■日本の大きな武器となる「2つのシステム」
2022年のカタール・ワールドカップ直前にようやく3バックの形もこなせるようになった男子日本代表。カタール大会では、そのシステム変更を有効に使ってドイツとスペインを倒したものの、今でもやはり自由自在に2つのシステムを使い分けるには至っていない。だからこそ、シリア戦ではハーフタイムでのシステム変更が話題になったのだ。
だが、女子代表はそれよりはるかに先を行っている。
もともと、伝統的に4バックで戦ってきた日本の女子代表(なでしこジャパン)。2021年に就任した池田監督は、ワールドカップまで1年を切った2022年夏になって3バックに取り組み始め、ワールドカップでは3バックを基調に戦ってベストエイト進出を果たした。
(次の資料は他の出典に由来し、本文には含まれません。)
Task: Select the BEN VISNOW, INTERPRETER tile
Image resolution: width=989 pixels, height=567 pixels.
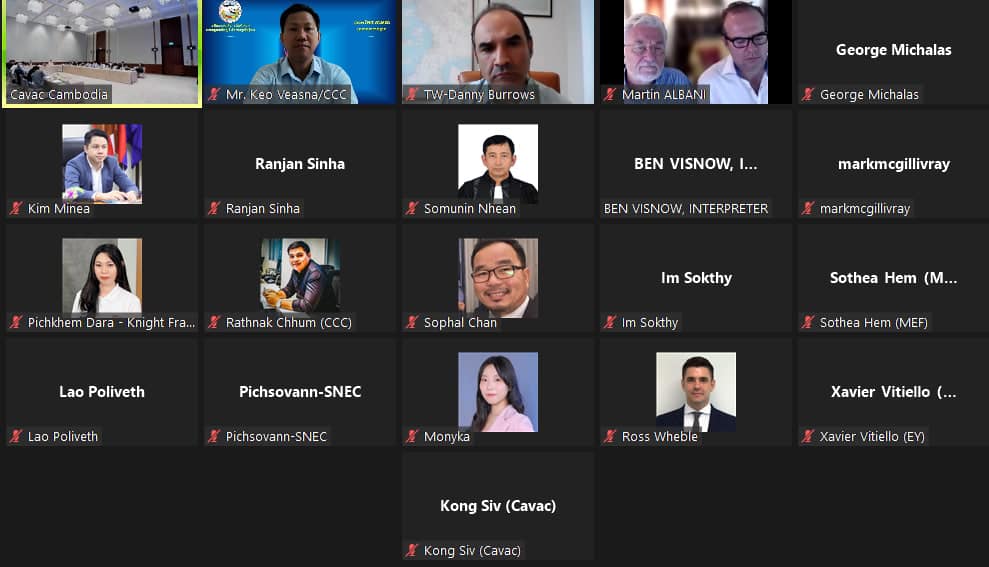Action: click(696, 165)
すると、それまで最終ラインの中心だった熊谷紗希をアンカーで起用する4バックにトライし始めて、それもようやく板についてきたところなのだ。
熊谷というチームの中で最も経験値が高い選手がセンターバックもアンカーもこなせるので、システム変更もスムーズに行く。なでしこジャパンの場合、試合の途中でシステムを変えても話題にもならないくらいに熟成してきているのだ。
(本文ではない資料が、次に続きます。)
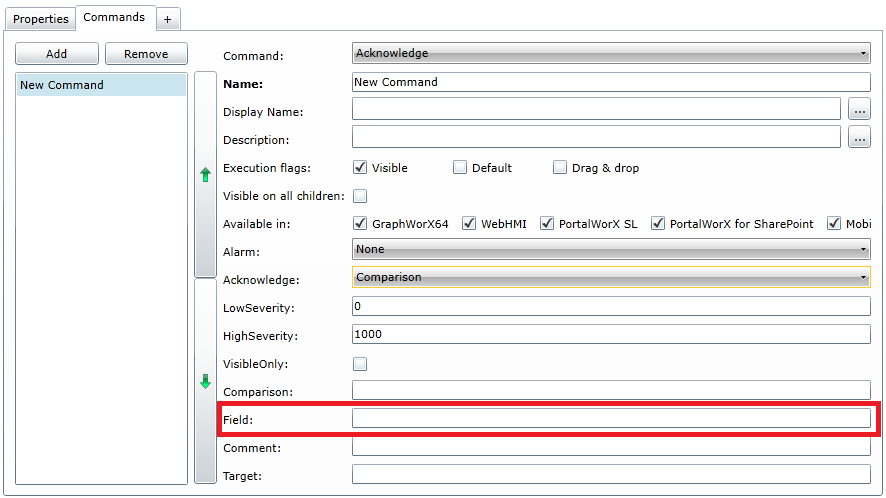The width and height of the screenshot is (886, 498).
Task: Click into the Field text box
Action: 611,418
前半は、敢えてシステム変更をせず、後半になって変更によって問題を解決してしまったあたりに、チームの完成度の高さを感じたのは僕だけではあるまい。
たった18人の選手で、中2日で6試合を戦うオリンピック。選手個人個人のポリバレント性とともに、2つのシステム(前の組み方を変えれば、さらに種類は増える)を自由に使いこなせるというのは日本の大きな武器となるだろう。